July 24, 2004

All's I know is ...

The Language Log bat signal went up in the sky over Strange Doctrines yesterday, where "Tadlow Windsor II" asked:

A blog post by Stuart Buck about his daughter's declination of subject rather than verb reminded me of a generatively unrelated if phonologically similar construction I've been hearing a lot, viz., 'Alls I know is, ...' (or is it 'All's I know is, ...'?).

I'm not sure quite what to make of this. Looks like a job for Language Log.

We're always glad to be of assistance to citizenry in language-related distress. As for "all's I know is...", the linguistic superheros over at Linguist List handled this one back in 1992, when Mike Carter wrote:

Reply to Ron Smyth on "all's I know...." This looks like a contraction of "all as I know..." similar to "there's some as....." for "there are some who..."a regular feature of my childhood dialect (English, East Kent), and presumably influenced by Scandinavian, where I believe "som" can be both a relative pronoun and the equivalent of "as".

and Scott Delancey expressed a similar opinion:

_All's I know is_ would be perfectly regular in a dialect with _as_ as a relative marker (as in _Them as has, gets_) -- All as (= that) I know is. I've always assumed that this was the analysis; any reason not to think so?

Brian Teaman, on the other hand, said that for him, the contracted form was a frozen idiom without any uncontracted variant:

"Alls I know" is one feature I have in my English that doesn't seem to be common on the East Coast. I must have acquired this in Lorain, Ohio (near Cleveland) where I grew up. Others have pointed out that it struck them as unusual. I think I can credit Peter Patrick for first pointing it out to me.

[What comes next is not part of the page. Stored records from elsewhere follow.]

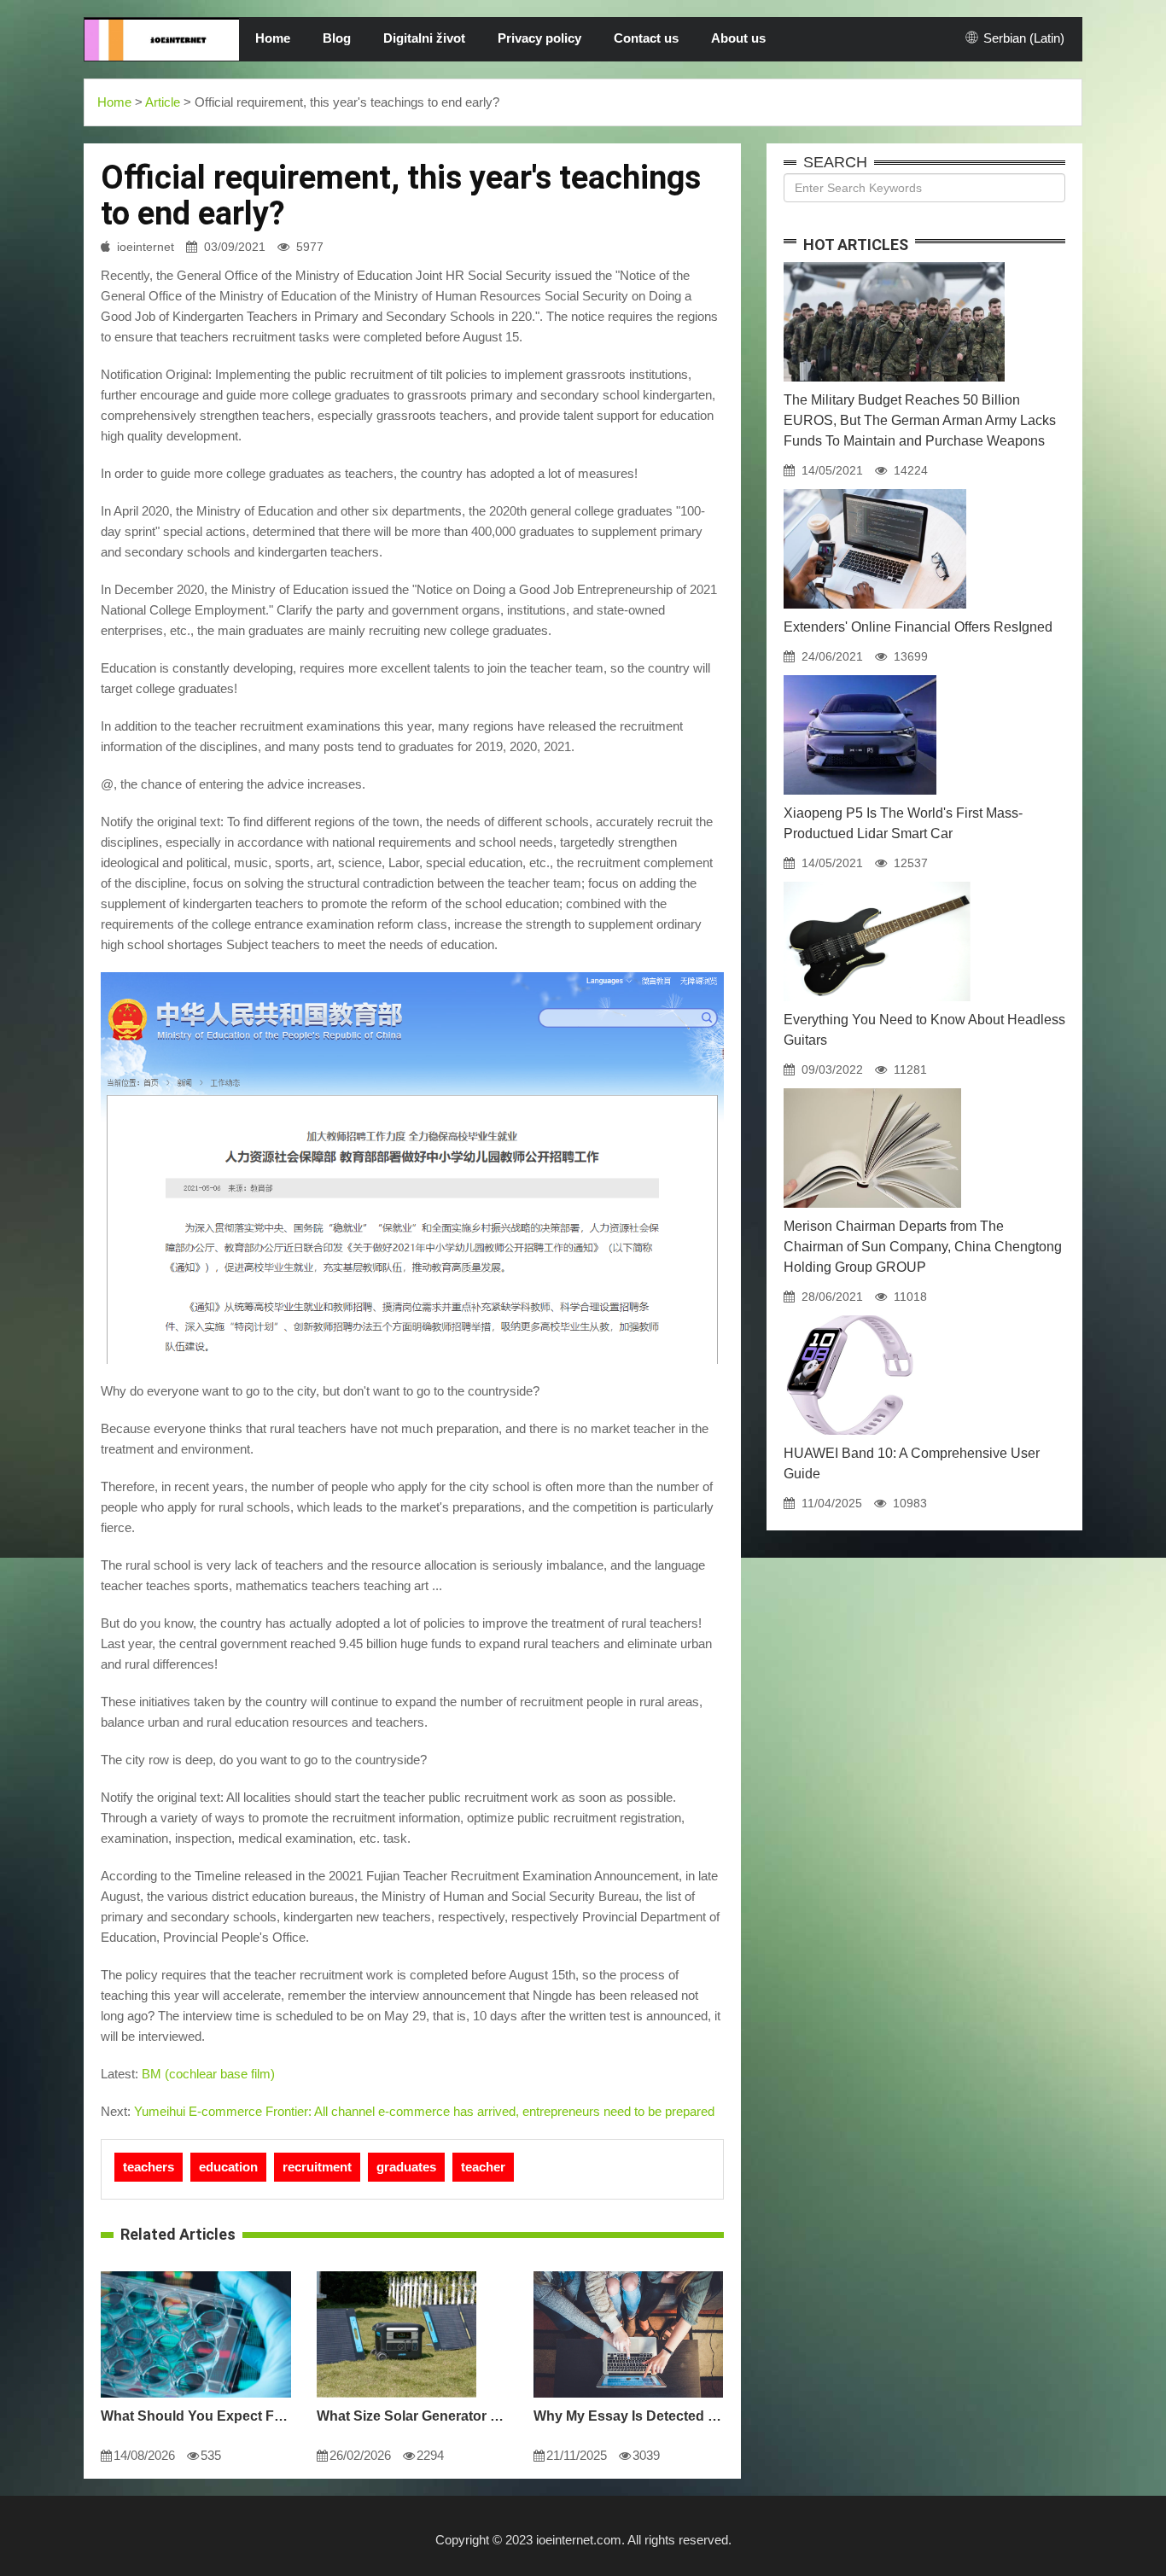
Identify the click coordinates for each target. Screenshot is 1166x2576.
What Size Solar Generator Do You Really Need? (412, 2416)
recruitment (317, 2166)
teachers (148, 2166)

As for the analysis "All as I know", alls I know is it might be a historical fact but it is not part of my understanding of the form. To me, it was always just "all" with an "s" attached. I absolutely cannot say the full form "as" in this context. And, until now, I don't think I ever wrote it down; perhaps this could be some indication that I recognized it as non-standard, or at least only a spoken form.

while Ellen Contini-Morava offered an explanation for Brian's intuitions:

on "all's I know is...": I had always heard that this was a dialect form of "all", retaining an -s originally derived from German "alles"-- no connection to the copula at all. Is it found outside of areas that were settled by German speakers?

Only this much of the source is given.